George Osborne’s family business upped pay for directors, who include the former chancellor, by 30% last year as profits were boosted by £700,000 in British and US government grants.
Wallpaper maker Osborne & Little almost tripled profits to £1.5m as sales rose almost 20% to £29m in the year to the end of March 2022, according to accounts filed this week at Companies House.
The increase in profits came despite the company complaining of a reduction in profit margins as a result of the additional costs of selling to the EU post-Brexit.
Osborne & Little set up a new distributor in Germany in March last year to help improve the flow of goods to the EU and reduce costs.
Profits were helped by £22,000 in UK coronavirus job retention scheme payments and a £29,000 grant to cover interest on its government-backed coronavirus business interruption loan (CBIL), as well as a £618,000 “paycheck loan” from the the US government under its CARES Act scheme, which the company does not have to pay back under a deal announced in May.
Those payments came on top of £510,000 in UK furlough support a year before and £128,000 to help cover interest on the CBIL.
Osborne & Little took out a £3.6m government-backed CBIL with its lending bank HSBC during the pandemic, paying back £1.85m last year and £83,000 in June this year. However, the company breached its deal with HSBC in June this year, in relation to the amount of cash in the business, and was forced to renegotiate under terms that require monthly liquidity tests.

..............................

### What to do:
a) Update the Osborne & Little article from "The increase in" up to and including "on the CBIL.", putting "France" in place of "Germany".
b) Answer these questions from the Osborne & Little article:
(i) What were the company's sales in the year to the end of March 2022?
(ii) How much did it receive in UK coronavirus job retention scheme payments that year?
(iii) Which bank did it take out its government-backed CBIL with?

..............................

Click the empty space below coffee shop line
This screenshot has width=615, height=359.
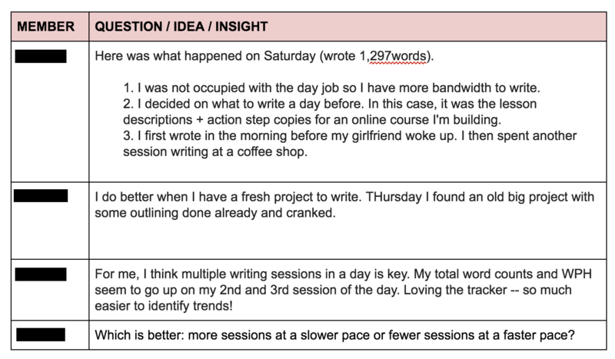[347, 170]
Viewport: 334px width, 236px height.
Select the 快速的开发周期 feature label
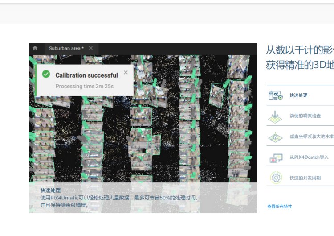coord(305,178)
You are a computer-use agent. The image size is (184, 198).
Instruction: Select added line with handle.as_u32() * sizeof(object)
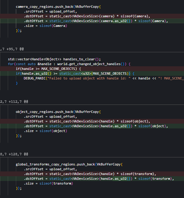tap(95, 126)
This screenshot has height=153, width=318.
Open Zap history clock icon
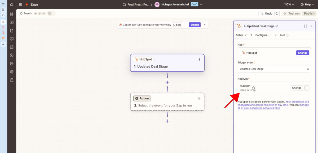point(12,55)
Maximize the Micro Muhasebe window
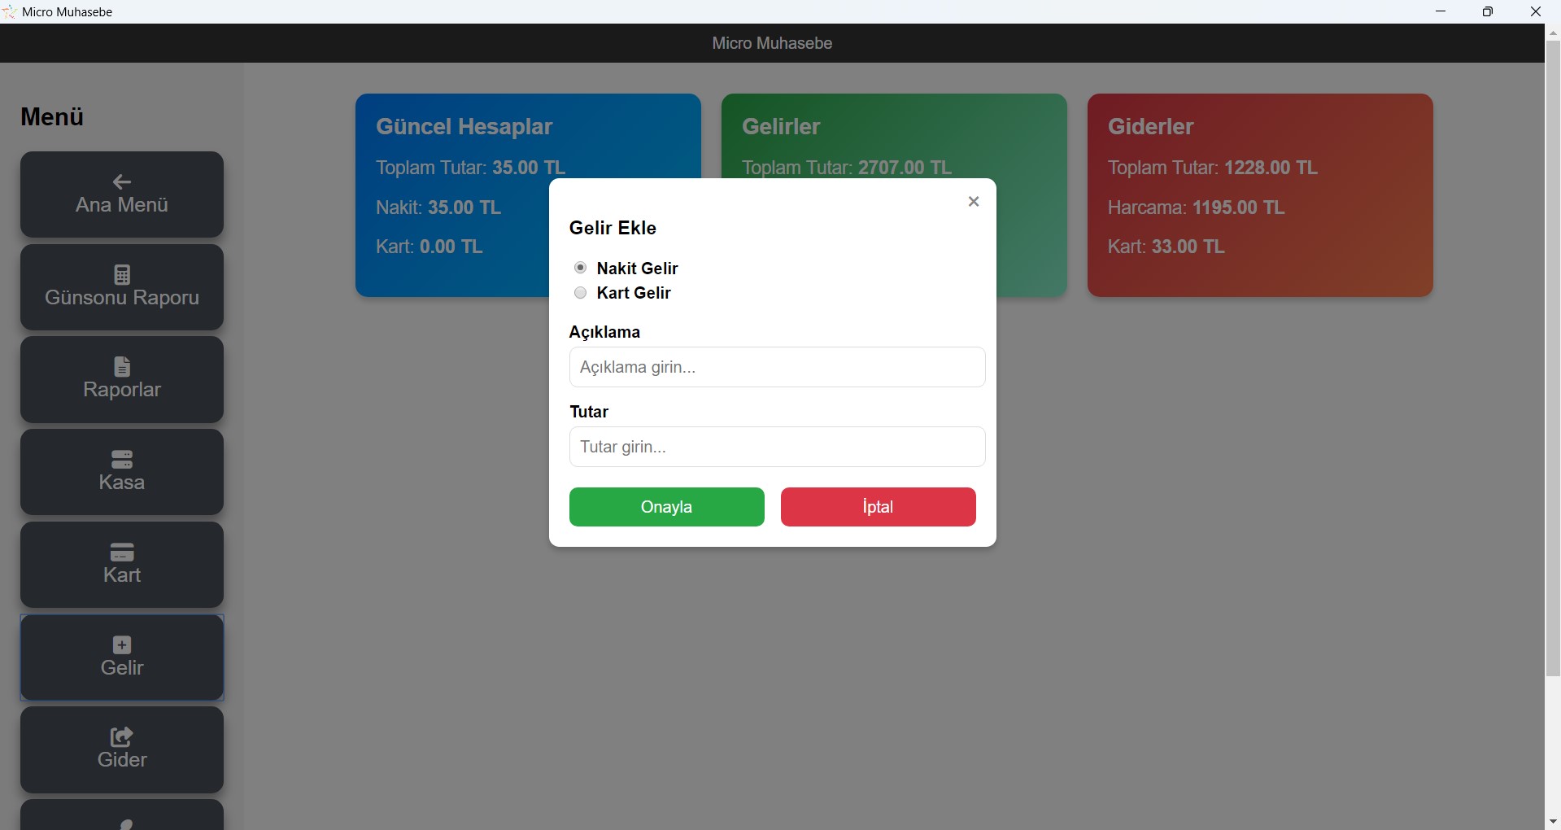This screenshot has width=1561, height=830. point(1488,11)
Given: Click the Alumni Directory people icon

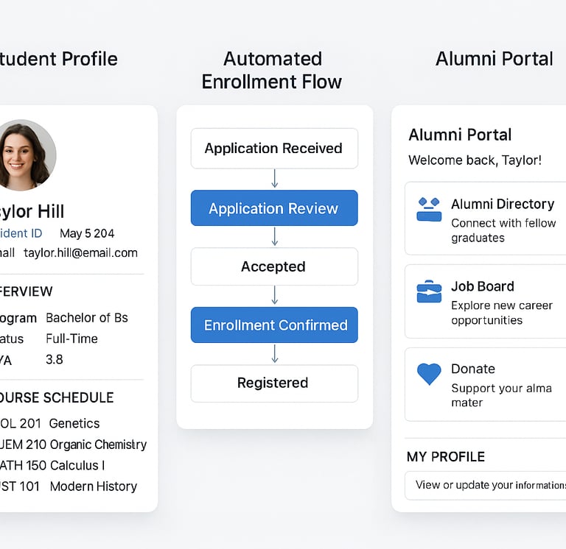Looking at the screenshot, I should pos(428,209).
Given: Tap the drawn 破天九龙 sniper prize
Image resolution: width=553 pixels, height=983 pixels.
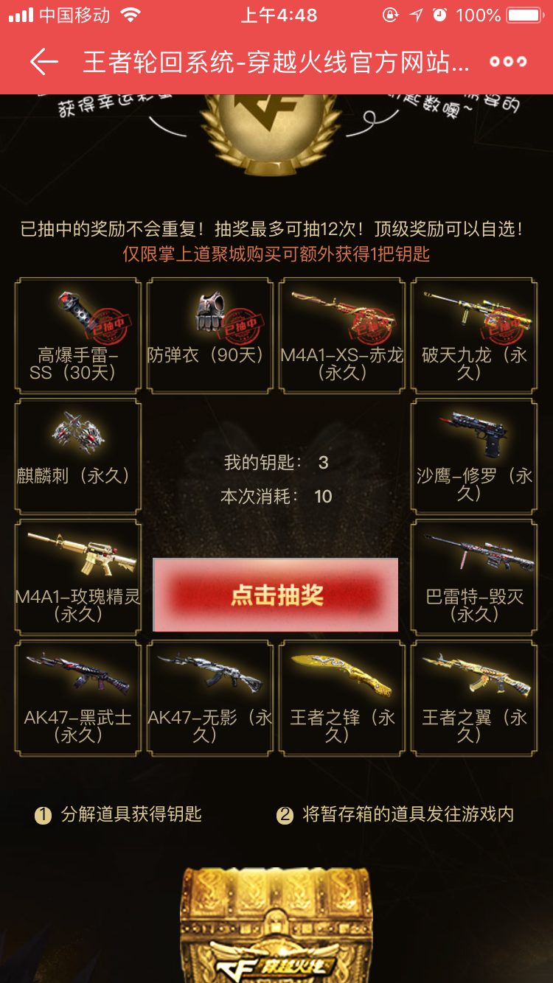Looking at the screenshot, I should (474, 335).
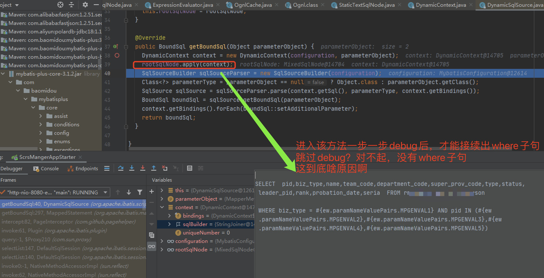This screenshot has width=544, height=278.
Task: Click the Drop Frame icon in debugger toolbar
Action: tap(164, 168)
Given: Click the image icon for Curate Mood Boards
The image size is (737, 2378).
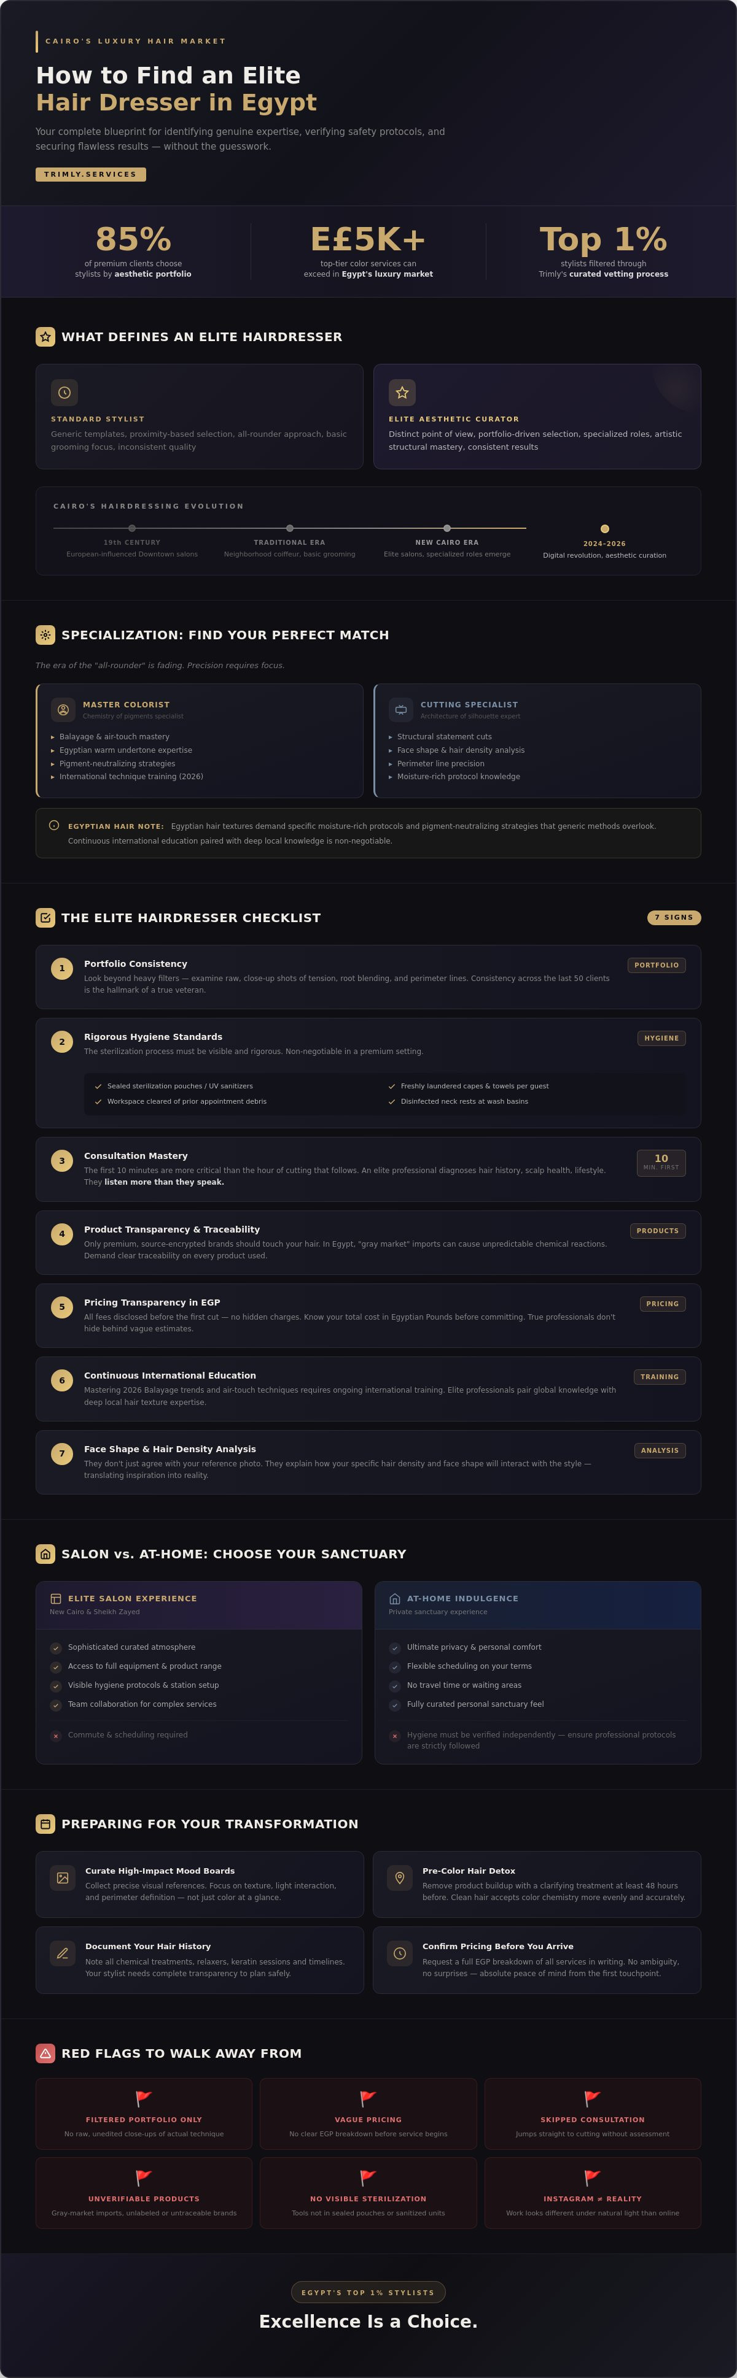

..............................

### Responses:
a)
The increase in profits came despite the company complaining of a reduction in profit margins as a result of the additional costs of selling to the EU post-Brexit.
Osborne & Little set up a new distributor in France in March last year to help improve the flow of goods to the EU and reduce costs.
Profits were helped by £22,000 in UK coronavirus job retention scheme payments and a £29,000 grant to cover interest on its government-backed coronavirus business interruption loan (CBIL), as well as a £618,000 “paycheck loan” from the the US government under its CARES Act scheme, which the company does not have to pay back under a deal announced in May.
Those payments came on top of £510,000 in UK furlough support a year before and £128,000 to help cover interest on the CBIL.

b)
(i) £29m
(ii) £22,000
(iii) HSBC